La experiencia de la presencia de Dios fue para Ezequiel tan fuerte que cae en tierra, pero el espíritu lo levanta y lo mantiene en pie. El hombre recupera su verticalidad con la fuerza de Dios que lo lanza a la acción. Ezequiel, cuyo nombre significa "Dios es fuerte", va a necesitar toda esa fortaleza divina para cumplir su difícil misión. Pero antes necesita recibir el mensaje, digerirlo, asimilar todas las palabras que Dios quiere decir a su pueblo: Dios le ofrece un libro en el que están escritas, y Ezequiel lo come (3, 3). Si nos alimentáramos nosotros de la palabra de Dios no nos harían tragar los "maestros" tan fácilmente sus "rollos", no seríamos víctimas de la propaganda, de las ideologías... y tendríamos algo nuevo que decir aunque no quisieran escucharnos. En cualquier caso el mundo sabría que hay hombres que no se doblegan y que aún viven los profetas.

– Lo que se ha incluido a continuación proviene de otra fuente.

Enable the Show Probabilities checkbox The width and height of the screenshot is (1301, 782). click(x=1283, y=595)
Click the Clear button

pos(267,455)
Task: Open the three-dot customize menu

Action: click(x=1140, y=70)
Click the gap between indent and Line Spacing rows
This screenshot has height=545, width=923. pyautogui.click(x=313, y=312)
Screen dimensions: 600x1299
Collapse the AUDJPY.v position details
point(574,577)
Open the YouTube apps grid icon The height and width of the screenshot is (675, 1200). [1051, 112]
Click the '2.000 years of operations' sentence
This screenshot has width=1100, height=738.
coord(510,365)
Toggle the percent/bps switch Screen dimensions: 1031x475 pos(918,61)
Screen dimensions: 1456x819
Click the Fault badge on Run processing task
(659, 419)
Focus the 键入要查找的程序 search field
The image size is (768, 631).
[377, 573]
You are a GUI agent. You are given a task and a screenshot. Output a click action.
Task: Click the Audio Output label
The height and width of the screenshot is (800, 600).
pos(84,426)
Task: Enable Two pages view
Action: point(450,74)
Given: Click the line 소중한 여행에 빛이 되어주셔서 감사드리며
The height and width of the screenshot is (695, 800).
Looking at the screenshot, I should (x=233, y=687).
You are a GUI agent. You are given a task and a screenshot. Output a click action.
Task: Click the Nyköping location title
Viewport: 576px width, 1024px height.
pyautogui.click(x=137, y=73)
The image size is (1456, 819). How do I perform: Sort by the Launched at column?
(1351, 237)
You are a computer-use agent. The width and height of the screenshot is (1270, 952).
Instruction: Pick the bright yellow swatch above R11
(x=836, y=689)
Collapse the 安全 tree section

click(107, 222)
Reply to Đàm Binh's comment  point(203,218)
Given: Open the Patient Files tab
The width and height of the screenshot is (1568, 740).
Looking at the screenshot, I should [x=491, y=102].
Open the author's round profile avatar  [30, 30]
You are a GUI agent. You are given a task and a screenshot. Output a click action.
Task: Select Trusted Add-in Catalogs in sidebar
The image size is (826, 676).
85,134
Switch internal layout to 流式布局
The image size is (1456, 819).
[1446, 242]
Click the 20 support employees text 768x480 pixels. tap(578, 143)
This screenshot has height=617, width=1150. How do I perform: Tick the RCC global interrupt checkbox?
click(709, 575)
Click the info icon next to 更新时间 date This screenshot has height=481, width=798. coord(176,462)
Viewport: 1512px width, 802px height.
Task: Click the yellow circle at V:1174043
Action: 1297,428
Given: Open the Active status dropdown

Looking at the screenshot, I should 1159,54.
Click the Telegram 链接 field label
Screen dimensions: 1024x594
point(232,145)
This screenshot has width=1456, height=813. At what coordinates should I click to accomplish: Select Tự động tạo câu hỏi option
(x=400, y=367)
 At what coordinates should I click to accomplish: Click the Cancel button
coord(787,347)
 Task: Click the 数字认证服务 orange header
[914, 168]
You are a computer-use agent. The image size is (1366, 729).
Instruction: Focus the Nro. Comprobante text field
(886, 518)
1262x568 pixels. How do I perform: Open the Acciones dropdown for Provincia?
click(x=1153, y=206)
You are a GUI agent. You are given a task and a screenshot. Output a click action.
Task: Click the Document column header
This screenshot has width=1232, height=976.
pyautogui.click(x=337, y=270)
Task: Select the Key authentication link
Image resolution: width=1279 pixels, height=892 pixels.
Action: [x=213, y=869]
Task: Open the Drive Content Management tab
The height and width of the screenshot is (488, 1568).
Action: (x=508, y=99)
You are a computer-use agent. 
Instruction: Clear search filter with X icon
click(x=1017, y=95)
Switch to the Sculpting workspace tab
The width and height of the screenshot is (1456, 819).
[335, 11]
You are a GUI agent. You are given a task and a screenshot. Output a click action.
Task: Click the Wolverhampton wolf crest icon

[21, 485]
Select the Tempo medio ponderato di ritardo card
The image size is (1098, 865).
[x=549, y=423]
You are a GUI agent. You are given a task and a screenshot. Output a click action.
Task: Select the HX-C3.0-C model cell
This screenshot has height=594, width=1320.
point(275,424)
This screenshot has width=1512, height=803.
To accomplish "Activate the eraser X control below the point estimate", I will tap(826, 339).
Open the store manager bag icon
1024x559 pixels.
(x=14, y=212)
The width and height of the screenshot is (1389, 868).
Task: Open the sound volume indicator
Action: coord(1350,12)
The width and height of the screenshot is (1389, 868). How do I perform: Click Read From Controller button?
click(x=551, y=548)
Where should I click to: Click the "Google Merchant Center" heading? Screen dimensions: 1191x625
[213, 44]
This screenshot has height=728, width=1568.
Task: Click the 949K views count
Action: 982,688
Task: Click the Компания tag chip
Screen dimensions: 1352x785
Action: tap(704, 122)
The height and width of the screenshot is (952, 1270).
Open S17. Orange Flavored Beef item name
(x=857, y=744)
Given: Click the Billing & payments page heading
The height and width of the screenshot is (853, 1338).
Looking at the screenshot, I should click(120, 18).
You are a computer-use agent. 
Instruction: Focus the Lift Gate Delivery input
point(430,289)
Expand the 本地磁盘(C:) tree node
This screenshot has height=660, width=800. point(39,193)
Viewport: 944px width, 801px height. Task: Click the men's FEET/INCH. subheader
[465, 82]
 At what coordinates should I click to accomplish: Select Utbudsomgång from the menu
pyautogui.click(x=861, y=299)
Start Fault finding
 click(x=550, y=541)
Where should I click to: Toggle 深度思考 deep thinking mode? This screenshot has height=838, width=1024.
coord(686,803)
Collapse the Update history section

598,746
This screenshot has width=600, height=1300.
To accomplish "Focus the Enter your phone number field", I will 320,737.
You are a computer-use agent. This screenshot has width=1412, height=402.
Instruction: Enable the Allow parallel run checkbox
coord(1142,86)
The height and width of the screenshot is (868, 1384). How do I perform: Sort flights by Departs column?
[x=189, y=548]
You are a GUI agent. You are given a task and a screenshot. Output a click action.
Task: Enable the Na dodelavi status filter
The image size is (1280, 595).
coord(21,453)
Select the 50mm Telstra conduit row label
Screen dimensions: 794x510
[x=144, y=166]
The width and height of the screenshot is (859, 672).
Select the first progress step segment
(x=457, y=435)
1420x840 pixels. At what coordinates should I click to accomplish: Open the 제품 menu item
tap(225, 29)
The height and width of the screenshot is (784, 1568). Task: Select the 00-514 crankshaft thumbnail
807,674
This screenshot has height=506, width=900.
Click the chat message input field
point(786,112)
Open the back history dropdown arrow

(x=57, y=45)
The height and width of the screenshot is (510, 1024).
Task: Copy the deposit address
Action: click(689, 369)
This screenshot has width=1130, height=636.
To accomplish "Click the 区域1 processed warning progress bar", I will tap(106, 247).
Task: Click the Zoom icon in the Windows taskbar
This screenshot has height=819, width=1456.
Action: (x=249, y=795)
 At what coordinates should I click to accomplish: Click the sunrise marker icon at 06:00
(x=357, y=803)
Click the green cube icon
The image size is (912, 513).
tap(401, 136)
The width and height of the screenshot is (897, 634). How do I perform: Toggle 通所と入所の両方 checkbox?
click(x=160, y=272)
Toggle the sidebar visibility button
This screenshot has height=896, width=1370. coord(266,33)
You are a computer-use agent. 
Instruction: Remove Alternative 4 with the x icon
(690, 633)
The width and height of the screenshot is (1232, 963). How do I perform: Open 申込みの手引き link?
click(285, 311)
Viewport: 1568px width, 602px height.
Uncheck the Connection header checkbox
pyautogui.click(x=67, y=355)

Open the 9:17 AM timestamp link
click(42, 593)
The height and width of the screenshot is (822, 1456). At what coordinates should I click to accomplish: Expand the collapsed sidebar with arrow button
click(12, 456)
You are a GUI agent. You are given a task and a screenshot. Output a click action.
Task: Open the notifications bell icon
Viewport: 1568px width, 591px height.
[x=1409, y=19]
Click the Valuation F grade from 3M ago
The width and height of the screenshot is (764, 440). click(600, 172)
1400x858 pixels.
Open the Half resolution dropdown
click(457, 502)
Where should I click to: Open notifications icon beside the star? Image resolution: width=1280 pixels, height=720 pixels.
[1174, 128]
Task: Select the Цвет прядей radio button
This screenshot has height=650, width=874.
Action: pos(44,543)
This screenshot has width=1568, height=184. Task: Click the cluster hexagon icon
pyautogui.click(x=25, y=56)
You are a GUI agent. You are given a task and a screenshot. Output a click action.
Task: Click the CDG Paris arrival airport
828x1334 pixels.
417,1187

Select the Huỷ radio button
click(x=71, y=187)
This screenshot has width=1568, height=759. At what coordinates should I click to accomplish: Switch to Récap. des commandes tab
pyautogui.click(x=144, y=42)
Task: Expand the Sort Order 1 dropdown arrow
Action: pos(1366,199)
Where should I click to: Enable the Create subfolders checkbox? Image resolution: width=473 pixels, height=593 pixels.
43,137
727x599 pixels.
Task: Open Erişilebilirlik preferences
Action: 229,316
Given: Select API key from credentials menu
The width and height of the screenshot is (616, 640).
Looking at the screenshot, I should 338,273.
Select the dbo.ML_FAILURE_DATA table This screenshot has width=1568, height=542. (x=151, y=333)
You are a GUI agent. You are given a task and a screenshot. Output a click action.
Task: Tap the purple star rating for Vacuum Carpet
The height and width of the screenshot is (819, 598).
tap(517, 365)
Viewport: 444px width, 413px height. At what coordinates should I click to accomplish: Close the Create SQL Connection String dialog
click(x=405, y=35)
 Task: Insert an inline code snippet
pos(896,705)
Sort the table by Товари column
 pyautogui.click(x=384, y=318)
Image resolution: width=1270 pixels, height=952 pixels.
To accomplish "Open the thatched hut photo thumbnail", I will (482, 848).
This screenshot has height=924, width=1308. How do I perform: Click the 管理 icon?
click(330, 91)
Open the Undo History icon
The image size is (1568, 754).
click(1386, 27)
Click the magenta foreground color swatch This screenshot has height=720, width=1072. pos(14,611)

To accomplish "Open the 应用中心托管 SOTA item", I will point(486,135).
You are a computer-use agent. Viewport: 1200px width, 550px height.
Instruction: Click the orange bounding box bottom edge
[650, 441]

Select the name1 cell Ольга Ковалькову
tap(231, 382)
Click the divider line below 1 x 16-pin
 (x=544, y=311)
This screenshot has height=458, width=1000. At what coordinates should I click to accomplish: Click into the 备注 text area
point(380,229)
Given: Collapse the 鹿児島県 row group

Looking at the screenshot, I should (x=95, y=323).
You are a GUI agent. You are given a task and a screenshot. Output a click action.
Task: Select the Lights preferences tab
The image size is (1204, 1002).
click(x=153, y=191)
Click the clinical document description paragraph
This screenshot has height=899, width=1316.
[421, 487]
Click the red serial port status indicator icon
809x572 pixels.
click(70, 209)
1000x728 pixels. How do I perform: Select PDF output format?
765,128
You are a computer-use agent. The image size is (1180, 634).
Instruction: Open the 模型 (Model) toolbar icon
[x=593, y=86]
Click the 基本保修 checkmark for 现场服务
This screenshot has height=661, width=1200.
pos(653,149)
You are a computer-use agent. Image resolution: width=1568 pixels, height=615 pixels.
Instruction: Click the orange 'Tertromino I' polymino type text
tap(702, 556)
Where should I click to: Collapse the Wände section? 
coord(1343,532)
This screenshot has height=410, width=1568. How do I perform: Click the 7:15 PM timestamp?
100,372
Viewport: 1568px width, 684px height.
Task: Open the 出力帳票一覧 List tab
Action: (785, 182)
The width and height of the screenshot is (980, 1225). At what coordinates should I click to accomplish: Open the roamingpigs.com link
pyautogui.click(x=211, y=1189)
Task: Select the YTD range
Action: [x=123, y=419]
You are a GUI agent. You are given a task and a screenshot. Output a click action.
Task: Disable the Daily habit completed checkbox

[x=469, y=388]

Ezequiel actúa como profeta entre los exiliados de Babilonia. Su profecía es una crítica contra el pueblo por su infidelidad que le ha llevado a la situación de desastre en que se encuentra, y también por el afán de los gobernantes que han quedado en Jerusalén después de la primera deportación de aliarse con Egipto para combatir (inútilmente) a Nabucodonosor. Y a la vez es también un anuncio de la fidelidad de Dios que, en el momento oportuno, renovará y restaurará al pueblo.
Es la fuerza de Dios ("el espíritu") el que llama, y el que actúa en aquel que no es más que un "hijo de Adán" (una designación que aparece a menudo en Ezequiel, y quiere destacar la debilidad de la condición humana).
La expresión "hijo del hombre" (="hijo de Adán") es una peculiaridad del libro de Ezequiel, en el que aparece hasta unas noventa veces. Sin embargo, el sentido mesiánico que recibiría este título más tarde se debe al texto de Daniel 7, 13. En nuestro texto viene a subrayar tan sólo la debilidad del hombre, que no puede permanecer en pie delante de Dios y, menos aún, levantarse para cumplir la misión que Dios le encomienda, a no ser que reciba la fuerza del espíritu divino.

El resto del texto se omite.